(Stored data)
# # # # #
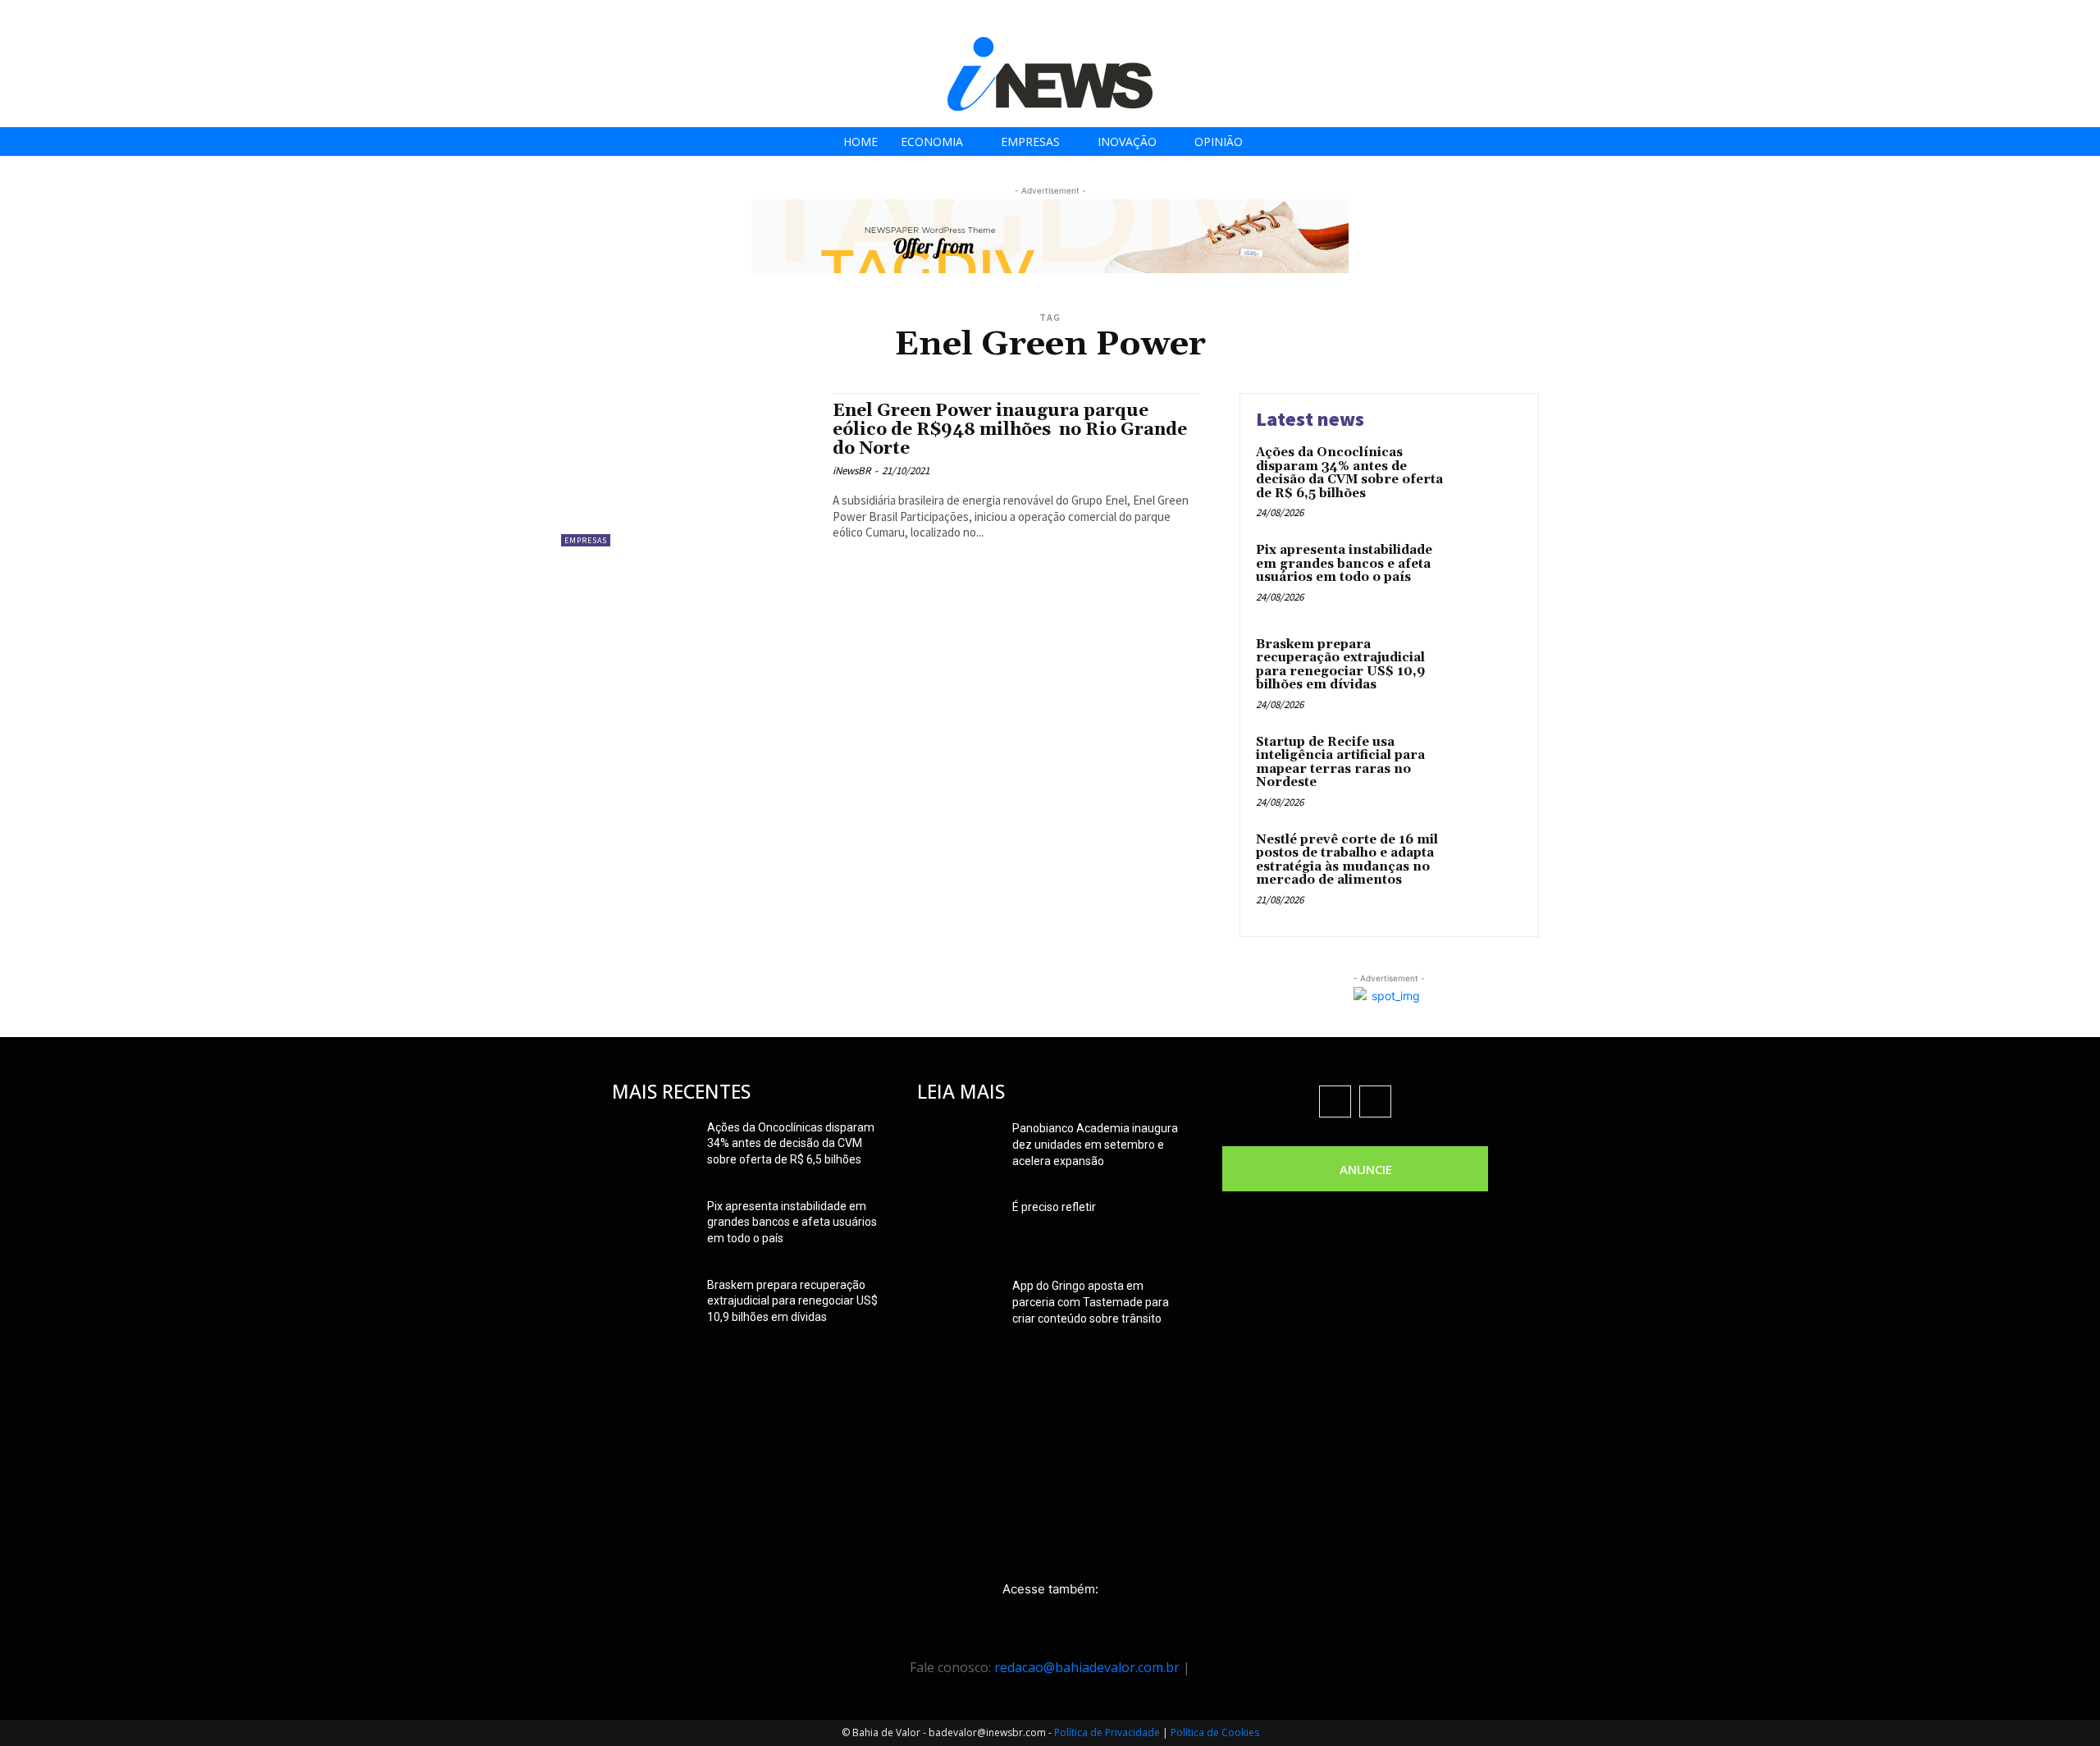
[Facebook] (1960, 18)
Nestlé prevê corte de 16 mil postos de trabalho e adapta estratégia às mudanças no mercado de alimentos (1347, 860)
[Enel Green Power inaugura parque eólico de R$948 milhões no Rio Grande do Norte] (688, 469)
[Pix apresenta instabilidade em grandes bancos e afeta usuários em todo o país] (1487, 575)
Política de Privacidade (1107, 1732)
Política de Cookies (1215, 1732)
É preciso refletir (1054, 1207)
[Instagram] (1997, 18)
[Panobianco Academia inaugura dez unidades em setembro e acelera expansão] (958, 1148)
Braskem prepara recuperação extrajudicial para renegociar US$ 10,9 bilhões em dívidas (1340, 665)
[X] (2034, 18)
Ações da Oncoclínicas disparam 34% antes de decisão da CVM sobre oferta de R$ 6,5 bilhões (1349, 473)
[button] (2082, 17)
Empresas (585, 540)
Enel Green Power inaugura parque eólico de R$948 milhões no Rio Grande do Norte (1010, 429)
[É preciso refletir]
# # # # #
### Exercise
Copy exactly the lines that begin with the one containing "Ações da Oncoclínicas" and continue to the end of the records, both included, and nothing more.

### Answer area
Ações da Oncoclínicas disparam 34% antes de decisão da CVM sobre oferta de R$ 6,5 bilhões (1349, 473)
[button] (2082, 17)
Empresas (585, 540)
Enel Green Power inaugura parque eólico de R$948 milhões no Rio Grande do Norte (1010, 429)
[É preciso refletir]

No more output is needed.